Overall, I thought this presentation was well thought out and contained loads of great ideas for solving real problems. Finally - a talk about microservices where I actually learned something useful!
Video link: https://www.infoq.com/presentations/cloud-anti-patterns
What I took away from QCon 2016
This year it was obvious that unlike in previous years, microservices are now being used in production in a wide variety of situations, and are becoming a much more mainstream design pattern, and discussion about this way of working has moved from the theoretical benefits to the pros and cons actually encountered. This is great, because now we can learn from the experience of development teams that have done down this route and avoid some of their mistakes.

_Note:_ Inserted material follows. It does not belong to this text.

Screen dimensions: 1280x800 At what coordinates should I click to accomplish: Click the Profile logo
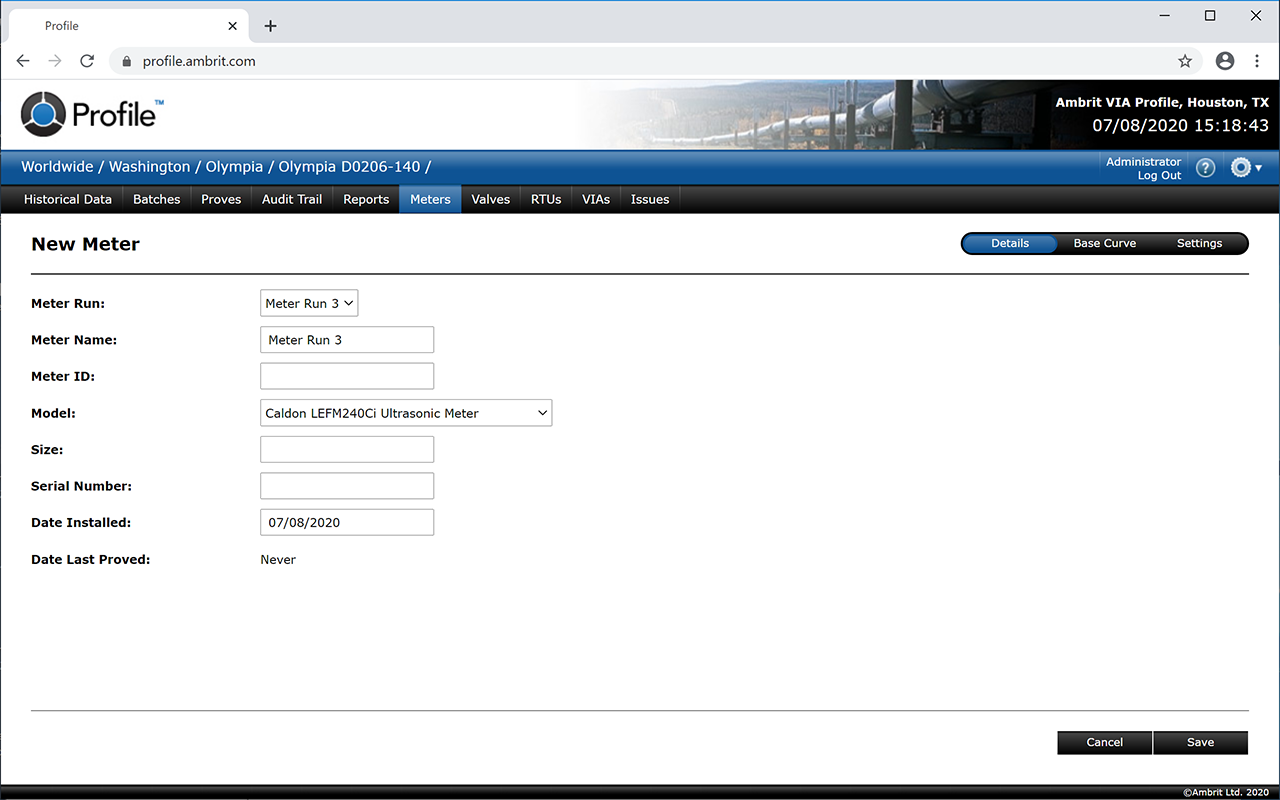[91, 114]
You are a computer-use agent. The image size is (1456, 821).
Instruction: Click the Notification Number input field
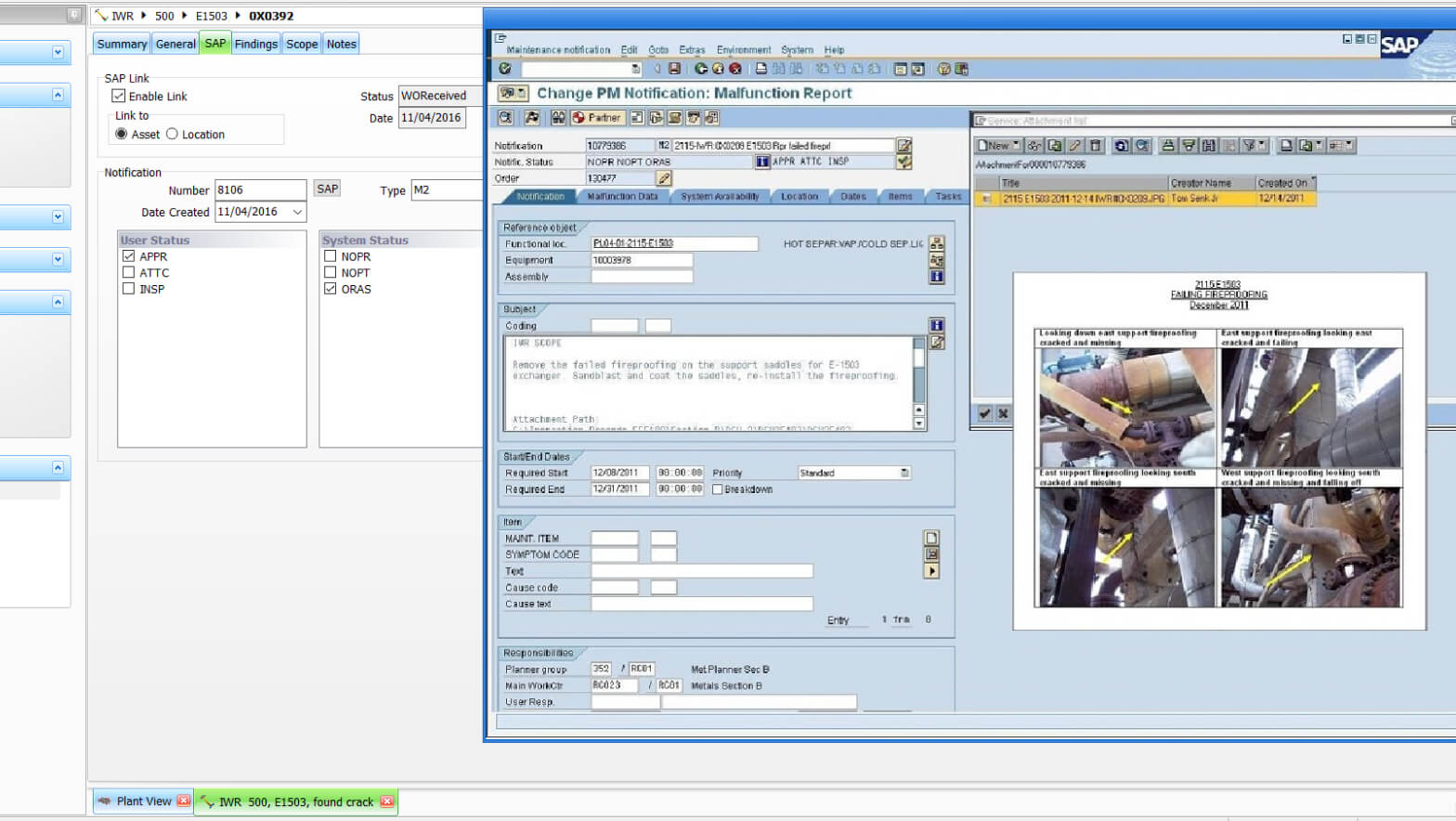tap(260, 189)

Another thing that was clear from QCon 2016 is that there is an increasing focus on culture within development teams, and also the wider company culture. I'm sure it's no coincidence that this is becoming a hotter topic as microservices become more popular. To successfully implement microservices necessitates some of the current industry "best practise" behaviours, like TDD, BDD, continuous delivery and infrastructure as code, and these behaviours are all built around communication and teamwork.
In conclusion, I really enjoyed the conference again this year and got a lot out of it. I hope to go again next year!